SUPPLIED TEXT =
______________________________

Returning Sight - The Fissures of Moving Image: Curated by HSU Fong-Ray
In the returning gaze of imagery, the reading of language never transcends a silent gaze.
The display of imagery allows reality — moments that have passed — to reappear before one’s eyes. This version of reality, however, is never the same as what happened before the camera lens. What exists between the past and the present, when captured by the lens, becomes a subject for contemporary art that is explained and interpreted through text, in order to establish a legitimate connection with the viewer. A work of imagery then becomes contextualized for viewing and exhibition purposes. This is when imagery loses its prerogative to exist on its own, while text — be it artist statement or curatorial — bestows superfluous meaning upon the imagery. But it has been forgotten that only when imagery stands on its own, without text, does it speak volumes.
How does imagery speak to the viewer? Perhaps through this imaginary fissure which allows the moving image to segue between the viewer’s observation and perception. The exhibition Returning Sight — The Fissures of Moving Image attempts to take imagery out of its normal context, beckoning the viewer to explore it, free from symbolism, descriptive influences, and narrative influences. The reappearance of imagery is investigated through the works of Machine Whisper (2015) by WU I-YEH, The Presence of Silence by HOU I-Ting, Scenery Other End by TSENG Yu-Chin, Ten Minutes Left by NIU Chun-Chiang, and The Island by LIN Guan-Ming. The instinctive nature of these artists’ image aesthetics changes viewers’ perception of time in each individual work, where imagery reclaims its fundamental right to exist on its own, making the invisible visible, and silence heard.
The image is never a simply reality. Cinematic images are primarily operations, relations between the sayable and the visible, ways of playing with the before and after, cause and effect. These operations involve different image-function, different meanings of the word "image". Two cinematic shots or sequence of shots can thus pertain to a very different "imageness". Conversely, one cinematic shot can pertain to the same type of imagness as a novelistic sentence or a painting.
-Jacques Rancière
The distinction of images lies in its ability to recreate itself in the transition between mediums, not only as an imitation of reality, but also exhibitingplurality. Yet the attainment and designation of visual identity often implies a rejection of reproduction and a dependence on language for visible images, which connects knowledge, perception, action, contemplation, consciousness, and unconsciousness to the same level of activities. This is not only an attempt to align the experience between subject and spectator, but for latter to ignore mental trajectories, while the experience itself begins to fall apart. It imparts an imbalance between content and form, shifting towards a translated form of matter and text, altered into simple descriptive structure and textual content, to govern, entitle, and examine an image's relation between inception and intention. When the emancipation of images is directly linked to reproduced imitation and its subsequent displacement, its appearance of ambiguous perceptions fall into the tethers of language, and images become stories or uncracked visual codes, reproduced equally and uniformly, which disrupts existing systems.

______________________________

Pixel coordinate grounding data
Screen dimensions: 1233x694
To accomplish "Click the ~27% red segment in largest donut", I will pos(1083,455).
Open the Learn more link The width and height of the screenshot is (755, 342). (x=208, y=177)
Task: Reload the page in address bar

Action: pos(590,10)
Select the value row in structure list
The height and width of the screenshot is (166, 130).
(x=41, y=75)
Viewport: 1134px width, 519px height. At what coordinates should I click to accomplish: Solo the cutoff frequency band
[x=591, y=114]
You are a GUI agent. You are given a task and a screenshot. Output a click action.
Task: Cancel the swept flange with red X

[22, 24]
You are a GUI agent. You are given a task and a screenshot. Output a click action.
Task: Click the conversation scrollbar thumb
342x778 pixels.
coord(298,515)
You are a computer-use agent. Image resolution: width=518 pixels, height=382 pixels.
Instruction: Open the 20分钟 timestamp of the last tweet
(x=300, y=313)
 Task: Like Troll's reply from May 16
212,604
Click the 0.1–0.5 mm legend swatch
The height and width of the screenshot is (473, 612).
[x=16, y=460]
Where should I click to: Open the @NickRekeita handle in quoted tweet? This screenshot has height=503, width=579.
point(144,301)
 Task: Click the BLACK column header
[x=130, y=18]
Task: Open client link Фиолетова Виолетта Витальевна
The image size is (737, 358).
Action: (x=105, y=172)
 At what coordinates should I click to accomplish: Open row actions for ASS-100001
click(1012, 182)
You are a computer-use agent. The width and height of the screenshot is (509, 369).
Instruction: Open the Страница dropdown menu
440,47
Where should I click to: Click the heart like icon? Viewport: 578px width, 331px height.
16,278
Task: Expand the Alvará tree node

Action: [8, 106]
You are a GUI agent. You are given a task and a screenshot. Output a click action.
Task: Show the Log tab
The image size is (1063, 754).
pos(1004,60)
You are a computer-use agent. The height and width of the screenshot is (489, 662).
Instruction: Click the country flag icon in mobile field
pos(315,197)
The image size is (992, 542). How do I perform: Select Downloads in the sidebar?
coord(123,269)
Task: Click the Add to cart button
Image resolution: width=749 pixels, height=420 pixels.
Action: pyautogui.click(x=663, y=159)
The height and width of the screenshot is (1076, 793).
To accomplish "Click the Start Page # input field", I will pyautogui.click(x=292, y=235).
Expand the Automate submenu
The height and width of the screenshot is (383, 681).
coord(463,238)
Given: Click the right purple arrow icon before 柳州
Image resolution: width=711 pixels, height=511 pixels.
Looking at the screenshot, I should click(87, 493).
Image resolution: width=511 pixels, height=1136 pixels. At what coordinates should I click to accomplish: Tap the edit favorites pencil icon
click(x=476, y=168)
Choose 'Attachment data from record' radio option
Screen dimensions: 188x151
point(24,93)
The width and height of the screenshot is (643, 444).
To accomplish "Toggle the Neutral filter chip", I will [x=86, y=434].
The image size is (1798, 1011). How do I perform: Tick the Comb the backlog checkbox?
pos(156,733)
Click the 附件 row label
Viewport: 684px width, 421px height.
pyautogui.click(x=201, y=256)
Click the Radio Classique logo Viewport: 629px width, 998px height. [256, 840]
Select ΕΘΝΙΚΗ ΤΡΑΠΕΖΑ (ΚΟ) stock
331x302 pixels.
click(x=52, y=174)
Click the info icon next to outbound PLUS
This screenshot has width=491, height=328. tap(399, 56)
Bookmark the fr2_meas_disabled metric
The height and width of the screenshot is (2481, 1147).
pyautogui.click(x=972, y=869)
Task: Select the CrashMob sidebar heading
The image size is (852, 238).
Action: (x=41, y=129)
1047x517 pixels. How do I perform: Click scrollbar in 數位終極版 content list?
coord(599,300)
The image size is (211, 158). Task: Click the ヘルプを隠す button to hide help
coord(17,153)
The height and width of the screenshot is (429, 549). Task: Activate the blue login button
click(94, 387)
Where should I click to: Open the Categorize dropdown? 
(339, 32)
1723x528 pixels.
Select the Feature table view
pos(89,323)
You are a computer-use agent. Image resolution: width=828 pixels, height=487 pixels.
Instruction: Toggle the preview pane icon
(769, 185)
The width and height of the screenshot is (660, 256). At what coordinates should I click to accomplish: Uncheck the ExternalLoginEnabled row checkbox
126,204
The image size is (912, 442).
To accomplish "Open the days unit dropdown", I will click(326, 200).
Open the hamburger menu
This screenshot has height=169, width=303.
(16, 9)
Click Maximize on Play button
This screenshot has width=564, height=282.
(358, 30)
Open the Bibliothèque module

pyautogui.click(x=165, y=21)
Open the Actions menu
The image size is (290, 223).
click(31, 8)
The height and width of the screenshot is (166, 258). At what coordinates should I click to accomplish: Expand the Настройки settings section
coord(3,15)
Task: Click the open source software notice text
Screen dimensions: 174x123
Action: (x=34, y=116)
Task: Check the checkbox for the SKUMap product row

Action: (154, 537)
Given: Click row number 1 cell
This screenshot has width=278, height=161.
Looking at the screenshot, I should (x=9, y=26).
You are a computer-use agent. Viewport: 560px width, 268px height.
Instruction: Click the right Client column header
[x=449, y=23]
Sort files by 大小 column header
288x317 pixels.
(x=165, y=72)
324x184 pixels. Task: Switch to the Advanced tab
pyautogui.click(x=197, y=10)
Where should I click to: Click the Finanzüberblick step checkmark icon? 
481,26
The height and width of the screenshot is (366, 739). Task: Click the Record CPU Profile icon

______________________________

REQUIRED WORK =
1. Translate this sentence from the Returning Sight exhibition text into Spanish: "The display of imagery allows reality — moments that have passed — to reappear before one’s eyes."
2. Write the paragraph that follows the last sentence of the Returning Sight exhibition text.

ACTIVITY ANSWERS =
1. La exhibición de imágenes permite que la realidad —momentos que ya han pasado— reaparezca ante los ojos.

2.
The operation of images is an examination of reproduction, where real experiences are resistant to constructed rationality, which force images to lose their meaning, overcome by knowledge and language. We can therefore call into question: How does the audience comprehend the meaning of images, through a mixture of constructed rationality and lived experience? The display of images is a summoning of absence, making concealed sensuality visible and touchable, but this is in fact the inhibition and duality of reproduction-unfolding between the grey area of the visible and invisible, presence and absence. Images break through silence only when they no longer speak to their spectators. In other words, when images are replaced by language, they become voice pipes, transmitted through mutated bodies. In contrast, when images are silent, its form becomes the content of art, escaping the bounds of language, and retains its body. We can perhaps imagine a crack within reproductions, allowing images to reflect between observation and perception. That is representation constructed by time and motion, which allows images to move beyond the constraints of concept to instinctual perception.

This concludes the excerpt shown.